Flickr getting a geography revamp

By Stephen Shankland on 22 October 2007

Tags: flickr | geotag | photo sharing | map | page

Flickr has 42 million photos with geotags -- information called metadata that records the location where a photo was taken -- and now it's trying to let users get more out of them.

At the Web 2.0 Summit on Friday, Flickr co-founder Stewart Butterfield plans to demonstrate two new features, which are scheduled to debut in coming weeks. First is a revamped Flickr map page, an interface that lets people look at the photos taken at a specific location. Next is a new "places" feature that lets people explore specific geographic sites -- a catalog of more than 70,000 so far.
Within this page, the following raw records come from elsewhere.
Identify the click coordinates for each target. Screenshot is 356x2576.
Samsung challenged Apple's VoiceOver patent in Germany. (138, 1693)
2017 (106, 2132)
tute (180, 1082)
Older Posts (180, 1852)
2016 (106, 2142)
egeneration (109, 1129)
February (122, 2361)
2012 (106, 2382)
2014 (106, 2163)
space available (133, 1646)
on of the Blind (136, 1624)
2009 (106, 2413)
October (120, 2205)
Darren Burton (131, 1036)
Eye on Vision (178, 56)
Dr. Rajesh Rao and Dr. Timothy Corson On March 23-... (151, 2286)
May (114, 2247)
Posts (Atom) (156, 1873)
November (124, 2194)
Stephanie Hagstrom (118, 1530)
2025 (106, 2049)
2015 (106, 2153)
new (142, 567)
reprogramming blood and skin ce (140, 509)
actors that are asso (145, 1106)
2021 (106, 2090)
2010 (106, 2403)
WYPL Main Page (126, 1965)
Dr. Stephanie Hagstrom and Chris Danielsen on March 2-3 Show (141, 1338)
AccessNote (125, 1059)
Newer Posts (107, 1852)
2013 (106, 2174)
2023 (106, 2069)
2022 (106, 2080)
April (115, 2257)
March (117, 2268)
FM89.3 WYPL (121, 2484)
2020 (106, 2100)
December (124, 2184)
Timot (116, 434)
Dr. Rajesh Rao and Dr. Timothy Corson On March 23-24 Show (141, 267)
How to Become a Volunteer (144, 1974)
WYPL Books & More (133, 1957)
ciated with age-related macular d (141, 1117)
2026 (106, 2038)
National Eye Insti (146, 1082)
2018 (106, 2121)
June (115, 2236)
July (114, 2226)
For a look at the new pages, you can look at a gallery of Flickr screenshots we posted. And Yahoo itself is posting some information on the new feature.

The changes bring some refinement to the current world of geotagging, which is not for the faint of heart.

Flickr's current map interface presents users with a map dotted with pink circles; a number in each circle indicates how many photos tagged with that location have been recently uploaded to Flickr. The new maps interface replaces those circles with the descriptive tags commonly used to label regional photos.

For example, some areas are likely to show tags with geographic descriptions such as "London." Others could get event-based tags that show a spurt in popularity, such as the San Francisco Bay to Breakers race, Butterfield said. Not too many words fit on a map of the world, but users can click a button to bring up a fresh supply.

"The current user interface is slow and confusing. People don't get the idea of a paging through photos in this kind of user interface," Butterfield said.

So far the tag interface appears at the global map level, but Flickr will gradually spread it to more local views, said Dan Catt, a Flickr engineer who works on the mapping technology.

The places pages offer a prepackaged view of thousands of locations. Clicking on a link on the maps page can take a user to the nearby place page, sifted to show the tag on which the user clicked. The page itself shows recent and interesting photos taken at the site, featured photographers who have photographed the region often, and popular and recent tags that lead to a new category of photos for that area.